Concernant les non-états, Bach (1986) reprend de Mourelatos la distinction entre processus et événements, les processus relevant d’une agentivité forte. Il fonde plus clairement que Mourelatos (cf. supra, I.2.4.1.) la classe des événements qui englobe aussi bien les accomplissements et les achèvements vendlériens (cf. supra, I.2.2.) ainsi que le changement d’état simple et le changement d’état complexe de la typologie de Dowty (cf. supra, I.2.3.) même si l’on retrouve la notion d’état dans le sens où un événement est « l’occurrence à un moment donné d’un changement d’état du monde » (Baudet, 1990 :52). Il matérialise le passage, la transition d’un état initial à un état final tout en neutralisant « l’intervalle temporel associé au procès » (Chuquet, 1994 :7).

 En établissant la distinction entre état et non-état (contrairement à Vendler et à Dowty), Bach rejette la logique temporelle adoptée par Montague et l’utilisation exclusive de propriétés temporelles par Dowty pour fonder sa typologie.

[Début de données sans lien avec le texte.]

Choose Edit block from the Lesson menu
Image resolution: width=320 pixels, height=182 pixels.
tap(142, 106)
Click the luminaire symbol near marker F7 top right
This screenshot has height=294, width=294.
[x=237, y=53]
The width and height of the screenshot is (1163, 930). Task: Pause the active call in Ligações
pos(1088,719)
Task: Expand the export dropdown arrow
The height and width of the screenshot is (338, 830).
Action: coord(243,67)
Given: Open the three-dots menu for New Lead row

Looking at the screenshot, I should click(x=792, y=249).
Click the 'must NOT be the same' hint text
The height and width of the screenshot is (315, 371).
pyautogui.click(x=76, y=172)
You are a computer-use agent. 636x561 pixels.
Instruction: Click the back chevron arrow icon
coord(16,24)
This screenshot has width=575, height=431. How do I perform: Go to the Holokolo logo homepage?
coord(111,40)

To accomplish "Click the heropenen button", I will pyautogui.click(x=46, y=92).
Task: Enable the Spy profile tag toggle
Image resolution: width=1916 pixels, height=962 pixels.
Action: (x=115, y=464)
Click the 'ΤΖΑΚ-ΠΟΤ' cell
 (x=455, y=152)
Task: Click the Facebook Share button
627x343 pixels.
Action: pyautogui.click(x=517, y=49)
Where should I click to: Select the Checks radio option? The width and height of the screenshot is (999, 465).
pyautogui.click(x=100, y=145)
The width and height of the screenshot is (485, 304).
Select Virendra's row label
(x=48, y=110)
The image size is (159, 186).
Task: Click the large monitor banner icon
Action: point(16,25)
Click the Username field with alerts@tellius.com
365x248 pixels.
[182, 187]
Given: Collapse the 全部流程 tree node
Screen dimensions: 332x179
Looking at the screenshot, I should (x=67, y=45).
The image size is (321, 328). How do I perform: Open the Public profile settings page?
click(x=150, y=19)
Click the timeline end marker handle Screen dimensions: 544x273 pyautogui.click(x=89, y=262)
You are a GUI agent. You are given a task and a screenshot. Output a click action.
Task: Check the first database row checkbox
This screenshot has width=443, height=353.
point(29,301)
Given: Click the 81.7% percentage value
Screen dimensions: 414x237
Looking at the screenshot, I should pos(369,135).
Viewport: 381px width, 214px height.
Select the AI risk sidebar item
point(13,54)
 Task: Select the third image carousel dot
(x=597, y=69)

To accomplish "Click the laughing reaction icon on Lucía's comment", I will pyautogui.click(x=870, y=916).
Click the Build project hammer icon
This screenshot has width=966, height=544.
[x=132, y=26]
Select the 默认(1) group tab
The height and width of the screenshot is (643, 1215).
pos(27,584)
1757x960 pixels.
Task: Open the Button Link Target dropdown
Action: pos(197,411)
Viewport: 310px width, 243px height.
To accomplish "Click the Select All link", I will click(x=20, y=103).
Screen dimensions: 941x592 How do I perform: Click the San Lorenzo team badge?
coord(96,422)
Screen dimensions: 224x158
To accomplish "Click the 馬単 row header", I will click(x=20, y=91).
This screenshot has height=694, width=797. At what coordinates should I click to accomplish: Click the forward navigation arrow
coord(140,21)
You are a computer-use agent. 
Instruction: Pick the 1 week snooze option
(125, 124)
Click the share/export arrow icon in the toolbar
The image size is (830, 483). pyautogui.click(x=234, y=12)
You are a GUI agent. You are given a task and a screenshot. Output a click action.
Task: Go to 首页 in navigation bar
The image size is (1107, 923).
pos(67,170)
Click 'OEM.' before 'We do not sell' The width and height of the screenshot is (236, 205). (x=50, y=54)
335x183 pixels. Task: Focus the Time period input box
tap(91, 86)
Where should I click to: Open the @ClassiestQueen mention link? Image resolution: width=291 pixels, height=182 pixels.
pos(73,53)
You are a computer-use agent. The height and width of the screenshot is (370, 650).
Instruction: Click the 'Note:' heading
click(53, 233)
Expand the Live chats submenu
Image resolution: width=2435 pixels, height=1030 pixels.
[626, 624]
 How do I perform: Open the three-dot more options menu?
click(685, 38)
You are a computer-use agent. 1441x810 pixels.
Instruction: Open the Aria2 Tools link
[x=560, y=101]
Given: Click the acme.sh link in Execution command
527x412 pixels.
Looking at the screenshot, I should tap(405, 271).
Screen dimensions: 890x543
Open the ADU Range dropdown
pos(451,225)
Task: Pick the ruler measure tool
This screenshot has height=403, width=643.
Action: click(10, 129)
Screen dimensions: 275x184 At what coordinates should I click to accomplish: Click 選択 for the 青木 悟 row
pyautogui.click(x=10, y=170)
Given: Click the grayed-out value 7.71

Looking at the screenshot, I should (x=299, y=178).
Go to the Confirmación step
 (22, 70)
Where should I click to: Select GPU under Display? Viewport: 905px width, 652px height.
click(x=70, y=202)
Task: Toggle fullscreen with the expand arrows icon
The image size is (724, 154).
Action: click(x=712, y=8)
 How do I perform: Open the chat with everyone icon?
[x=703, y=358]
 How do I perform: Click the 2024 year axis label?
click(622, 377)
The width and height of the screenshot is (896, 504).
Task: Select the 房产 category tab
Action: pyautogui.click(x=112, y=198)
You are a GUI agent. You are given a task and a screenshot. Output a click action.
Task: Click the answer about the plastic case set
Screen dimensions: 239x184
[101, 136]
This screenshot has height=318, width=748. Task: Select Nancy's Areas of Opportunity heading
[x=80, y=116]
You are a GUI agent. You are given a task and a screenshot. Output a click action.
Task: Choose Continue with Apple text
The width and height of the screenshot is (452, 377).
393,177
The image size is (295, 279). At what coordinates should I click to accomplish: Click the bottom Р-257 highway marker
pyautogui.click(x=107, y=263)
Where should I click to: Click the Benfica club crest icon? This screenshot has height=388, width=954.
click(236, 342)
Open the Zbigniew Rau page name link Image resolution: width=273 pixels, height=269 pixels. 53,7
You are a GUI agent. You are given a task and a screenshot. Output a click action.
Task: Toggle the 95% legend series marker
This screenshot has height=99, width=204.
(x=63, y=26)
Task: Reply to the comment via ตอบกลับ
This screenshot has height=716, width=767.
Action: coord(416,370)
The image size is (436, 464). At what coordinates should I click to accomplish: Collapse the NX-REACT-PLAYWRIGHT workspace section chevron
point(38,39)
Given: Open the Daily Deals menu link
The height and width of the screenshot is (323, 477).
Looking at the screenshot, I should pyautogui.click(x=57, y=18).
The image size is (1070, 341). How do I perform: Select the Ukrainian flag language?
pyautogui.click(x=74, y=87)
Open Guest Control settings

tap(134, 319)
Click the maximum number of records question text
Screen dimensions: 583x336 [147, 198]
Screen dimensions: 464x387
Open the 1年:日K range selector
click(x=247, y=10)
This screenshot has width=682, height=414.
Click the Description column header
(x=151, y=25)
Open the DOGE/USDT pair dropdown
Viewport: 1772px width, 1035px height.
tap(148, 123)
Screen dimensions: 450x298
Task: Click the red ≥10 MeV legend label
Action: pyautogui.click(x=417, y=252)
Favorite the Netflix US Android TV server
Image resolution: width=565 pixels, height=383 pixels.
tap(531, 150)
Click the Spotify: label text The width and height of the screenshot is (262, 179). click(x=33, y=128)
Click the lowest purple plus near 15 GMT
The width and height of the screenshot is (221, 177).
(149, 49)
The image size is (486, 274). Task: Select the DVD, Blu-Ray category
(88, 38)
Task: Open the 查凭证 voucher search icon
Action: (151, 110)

 La classe des événements est hétérogène : verbe unique (die), verbe + direction (walk to Boston), verbe + complément direct (reach the top), verbe + produit, réalisation (build x) et verbe + adverbe de fréquence (flash once). Cette compositionnalité montre que cette classe n’est pas l’apanage du verbe mais du verbe et d’autres éléments adjoints qui ont eux-mêmes des propriétés sémantiques particulières.

 De manière plus générale, le concept d’éventualités attire notre attention sur la réalisation particulière des verbes en fonction du contexte dans lequel ils sont produits. Cela pose la question de la pertinence des catégories de verbes ; si un verbe appartient à une catégorie, pourquoi change-t-elle en contexte ? Par ailleurs, si l’étude du sémantisme du verbe ou du groupe verbal implique forcément l’étude de la phrase dans son ensemble, quel statut et quel intérêt attribuer aux catégories de verbes (état, événement) établies et comment éviter la confusion entre « la valeur notionnelle qui relève de l’item lexical choisi et ce qui découle de l’utilisation de cet item dans un énoncé » ? (Bouscaren & Deschamps, 1991 :9).